## Problem to work on
Reproduce the lines starting at the one containing "Image resolution: width=1350" and ending at the end of the records, both included, with requests kept and every coordinate in the answers scaled by 1.55 and rounded to a whole number, halves up. Return only those lines.

Entries for locating words and elements:
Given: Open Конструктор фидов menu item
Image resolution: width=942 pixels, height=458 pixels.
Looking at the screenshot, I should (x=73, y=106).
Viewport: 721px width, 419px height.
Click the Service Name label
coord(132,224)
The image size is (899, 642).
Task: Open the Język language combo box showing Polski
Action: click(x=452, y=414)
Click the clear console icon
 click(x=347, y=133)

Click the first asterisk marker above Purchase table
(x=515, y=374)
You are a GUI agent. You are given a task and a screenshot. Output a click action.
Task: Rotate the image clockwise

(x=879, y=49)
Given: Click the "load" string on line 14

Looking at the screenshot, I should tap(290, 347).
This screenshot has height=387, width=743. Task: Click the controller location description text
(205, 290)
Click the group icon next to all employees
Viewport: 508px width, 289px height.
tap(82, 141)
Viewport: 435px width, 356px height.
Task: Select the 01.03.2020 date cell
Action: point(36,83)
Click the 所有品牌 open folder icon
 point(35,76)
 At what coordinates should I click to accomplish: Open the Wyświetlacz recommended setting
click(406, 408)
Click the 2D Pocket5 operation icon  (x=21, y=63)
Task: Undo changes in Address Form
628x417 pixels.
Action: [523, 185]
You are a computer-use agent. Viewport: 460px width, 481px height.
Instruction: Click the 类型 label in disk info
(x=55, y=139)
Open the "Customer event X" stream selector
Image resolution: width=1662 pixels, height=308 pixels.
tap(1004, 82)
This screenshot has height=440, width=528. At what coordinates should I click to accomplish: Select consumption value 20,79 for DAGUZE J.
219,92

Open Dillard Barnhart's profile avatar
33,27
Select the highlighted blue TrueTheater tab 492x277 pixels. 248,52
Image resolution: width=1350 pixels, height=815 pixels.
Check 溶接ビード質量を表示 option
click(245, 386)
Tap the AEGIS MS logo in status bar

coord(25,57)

## Final answer
Image resolution: width=1350 pixels, height=815 pixels.
Check 溶接ビード質量を表示 option
click(380, 598)
Tap the AEGIS MS logo in status bar

coord(39,88)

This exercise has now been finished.